In the Germanic languages, the root produced a rich family of forms. Old English had not only the noun 'lufu' but the adjective 'lēof' (dear, beloved — surviving in the archaic 'lief'), the verb 'lufian' (to love), and the compound 'lufu-tācen' (love-token). German 'Liebe,' Dutch 'liefde,' and the extinct Gothic 'liufs' (dear, beloved) all descend from the same Proto-Germanic ancestor.
Outside Germanic, the PIE root *lewbʰ- took different semantic paths. In Latin, it produced 'lubēre' (later 'libēre'), meaning 'to be pleasing' — the source of 'libido' (desire), 'liberal' (befitting a free person, originally one who acts from desire rather than compulsion), and 'libertine.' In Sanskrit, 'lubhyati' means 'to desire strongly' or 'to be confused by desire.' The Slavic branch preserved the root in Old Church Slavonic 'ljubŭ' (dear) and 'ljubiti' (to love), ancestors of Russian 'любовь' (lyubov', love) and 'любить' (lyubit', to love).

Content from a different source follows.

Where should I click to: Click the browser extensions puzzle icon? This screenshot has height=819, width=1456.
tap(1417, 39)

The semantic range of 'love' in English is extraordinarily broad compared to many other languages. Ancient Greek famously distinguished 'eros' (passionate love), 'philia' (friendship-love), 'storge' (familial love), and 'agape' (unconditional love). English uses 'love' for all of these, plus affection for objects ('I love this book'), activities ('I love swimming'), and foods ('I love chocolate'). This semantic generality is not a deficiency but a feature of Germanic's inheritance: the PIE root *lewbʰ- was itself broad, encompassing care, desire, and pleasure without sharp categorical distinctions.

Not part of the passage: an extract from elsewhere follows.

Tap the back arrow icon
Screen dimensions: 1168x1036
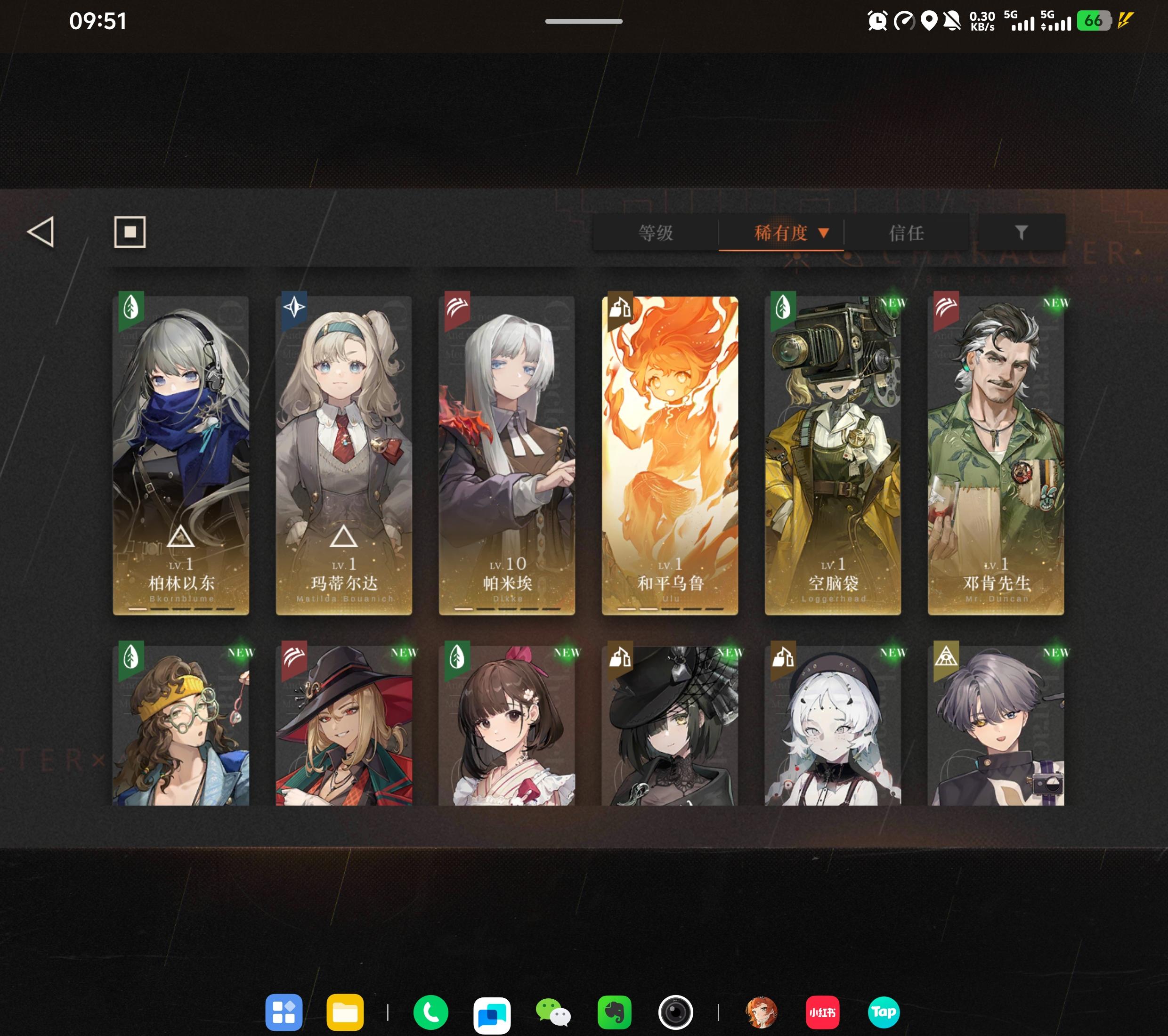(41, 232)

The word's phonological history is straightforward. Old English 'lufu' had a short 'u' vowel, which remained through Middle English (spelled 'luve' or 'love'). The Great Vowel Shift of the fifteenth to seventeenth centuries did not affect short 'u' in the same way it transformed long vowels, so 'love' retained its /ʌ/ pronunciation. The spelling with 'o' rather than 'u' dates from the Middle English scribal practice of using 'o' before 'n,' 'm,' 'v,' and 'w' to improve legibility, since the minims (vertical strokes) of 'u,' 'v,' 'n,' and 'm' were difficult to distinguish in medieval handwriting.

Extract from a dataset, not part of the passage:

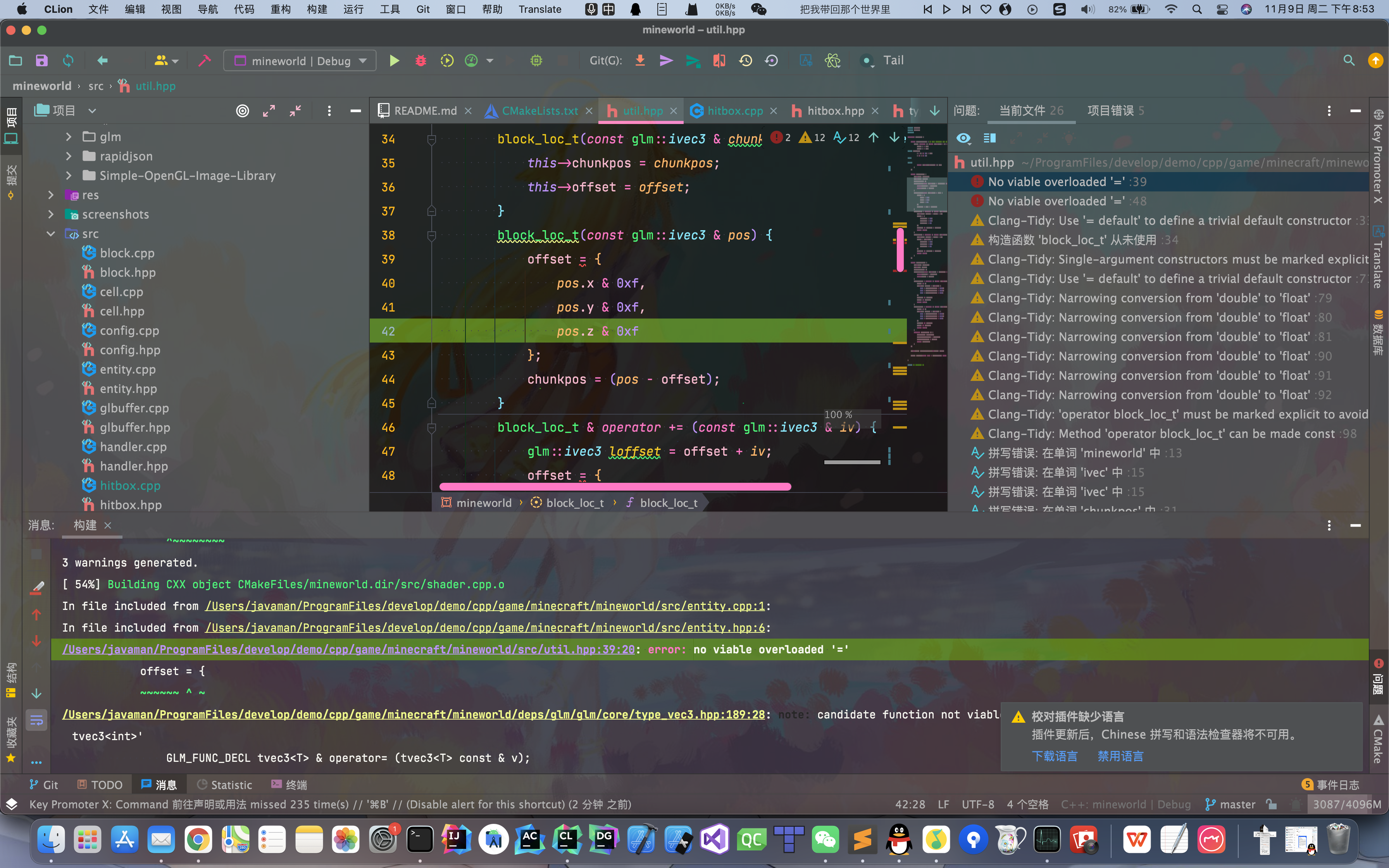
Task: Click the green Run button in toolbar
Action: click(394, 61)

One of the word's most curious cultural appearances is in tennis, where 'love' means a score of zero. The most popular explanation traces this to French 'l'œuf' (the egg), referring to the oval shape of zero. However, many etymologists prefer the theory that it derives from the phrase 'to play for love' — that is, to play for nothing, for the pure pleasure of the game. The Oxford English Dictionary cautiously favors the latter explanation, though certainty
What is certain is that 'love' has been central to English literature from its earliest recorded moments. The Old English poem 'The Wife's Lament' uses 'lufu' to describe an ache of longing; Chaucer's Canterbury Tales deployed 'love' in every register from sacred devotion to bawdy comedy; and Shakespeare used the word over two thousand times across his works. The word's stubborn simplicity — one syllable, four letters, unchanged in basic meaning for over a thousand years — is itself a kind of testament to the thing it names.